TEXT SEGMENT >>
Re: Schema collision results in multiple data directories per table

2021-10-15 Thread Jeff Jirsa

Heap dumps + filesystem inspection + SELECT from schema tables.


On Fri, Oct 15, 2021 at 3:28 PM Tom Offermann 
wrote:

> Interesting!
>
> Is there a way to determine if the on-disk schema and the in-memory schema
> are in sync? Is there a way to force them to sync? If so, would it help to
> force a sync before running an `ALTER KEYSPACE` schema change?
>
> On Fri, Oct 15, 2021 at 3:08 PM Jeff Jirsa  wrote:
>
>> I would not expect an ALTER KEYSPACE to introduce a divergent CFID, that
>> usually happens during a CREATE TABLE. With no other evidence or ability to
>> debug, I would guess that the CFIDs diverged previously, but due to the
>> race(s) I described, the on-disk schema and the in-memory schema differed,
>> and the ALTER KEYSPACE forces the schema from one host to be serialized and
>> forced to the others, where the actual IDs get reconciled.
>>
>> You may be able to confirm/demonstrate that by looking at the timestamps
>> on the data directories across all of the hosts in the cluster?
>>
>>
>>
>> On Fri, Oct 15, 2021 at 3:02 PM Tom Offermann 
>> wrote:
>>
>>> Jeff,
>>>
>>> Thanks for describing the race condition.
>>>
>>> I understand that performing concurrent schema changes is dangerous, and
>>> that running an `ALTER KEYSPACE` on one node, and then running another
>>> `ALTER KEYSPACE` on a different node, before the first has fully propagated
>>> throughout the cluster, can lead to schema collisions.
>>>
>>> But, can running a single `ALTER KEYSPACE` on a single node also be
>>> vulnerable to this race condition?

TASKS FOR THIS EXERCISE >>
1) Repeat the part of the schema collision thread from "Re: Schema collision" to "from schema tables.".
2) Pick up the schema collision email thread after its last sentence and carry it on.
The lines after the schema collision thread are not needed.

RECORDED INFORMATION >>
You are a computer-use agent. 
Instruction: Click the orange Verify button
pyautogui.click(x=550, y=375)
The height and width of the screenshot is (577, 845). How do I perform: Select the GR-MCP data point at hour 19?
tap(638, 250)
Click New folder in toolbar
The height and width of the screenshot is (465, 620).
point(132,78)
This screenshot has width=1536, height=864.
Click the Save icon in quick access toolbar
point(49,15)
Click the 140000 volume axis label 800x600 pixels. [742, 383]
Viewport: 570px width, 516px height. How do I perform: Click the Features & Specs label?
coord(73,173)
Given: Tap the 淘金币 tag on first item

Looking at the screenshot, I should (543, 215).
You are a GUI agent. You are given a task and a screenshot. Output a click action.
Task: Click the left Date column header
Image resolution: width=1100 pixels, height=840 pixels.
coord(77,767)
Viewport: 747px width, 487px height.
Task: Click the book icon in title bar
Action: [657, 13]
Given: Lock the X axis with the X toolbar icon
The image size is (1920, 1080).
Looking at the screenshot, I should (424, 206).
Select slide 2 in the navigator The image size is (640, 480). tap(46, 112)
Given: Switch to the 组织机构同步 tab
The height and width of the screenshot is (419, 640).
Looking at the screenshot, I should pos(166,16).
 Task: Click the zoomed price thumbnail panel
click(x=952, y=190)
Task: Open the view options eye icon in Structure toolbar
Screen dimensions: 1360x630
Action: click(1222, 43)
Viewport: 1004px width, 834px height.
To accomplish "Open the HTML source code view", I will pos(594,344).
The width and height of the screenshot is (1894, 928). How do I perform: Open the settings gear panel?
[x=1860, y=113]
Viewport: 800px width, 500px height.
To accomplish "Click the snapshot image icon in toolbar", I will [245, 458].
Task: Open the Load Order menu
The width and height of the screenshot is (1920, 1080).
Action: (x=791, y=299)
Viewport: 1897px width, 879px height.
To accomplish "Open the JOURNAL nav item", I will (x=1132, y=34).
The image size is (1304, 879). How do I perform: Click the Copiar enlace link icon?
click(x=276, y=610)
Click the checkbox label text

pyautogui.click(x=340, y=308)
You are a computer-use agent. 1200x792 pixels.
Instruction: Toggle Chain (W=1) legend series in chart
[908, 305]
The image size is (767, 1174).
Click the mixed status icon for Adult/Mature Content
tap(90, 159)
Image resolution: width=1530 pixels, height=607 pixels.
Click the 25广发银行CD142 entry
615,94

RESPONSES FOR EACH TASK >>
1)
Re: Schema collision results in multiple data directories per table

2021-10-15 Thread Jeff Jirsa

Heap dumps + filesystem inspection + SELECT from schema tables.

2)
>>>
>>> We were careful to make sure that all nodes in both datacenters were on
>>> the same schema version ID by checking the output of `nodetool
>>> describecluster`. Since all nodes were in agreement, I figured that I had
>>> ruled out the possibility of concurrent schema changes.
>>>
>>> As I mentioned, on the day before, we did run 3 different `ALTER
>>> KEYSPACE` schema changes (to add 'dc2' to system_traces,
>>> system_distributed, and system_auth) and also ran `nodetool rebuild` for
>>> each of the 3 keyspaces. Is it possible that one or more of these schema
>>> changes hadn't fully propagated 24 hours later, even though `nodetool
>>> describecluster` showed all nodes as being on the same schema version? Is
>>> there a better way to determine that I am not inadvertently issuing
>>> concurrent schema changes?
>>>
>>> I'm also curious about how CFIDs are generated and when new ones are
>>> generated. What I've noticed is that when I successfully run `ALTER
>>> KEYSPACE` to add a datacenter with no errors (and make no other schema
>>> changes), then the table IDs in `system_schema.tables` remain unchanged.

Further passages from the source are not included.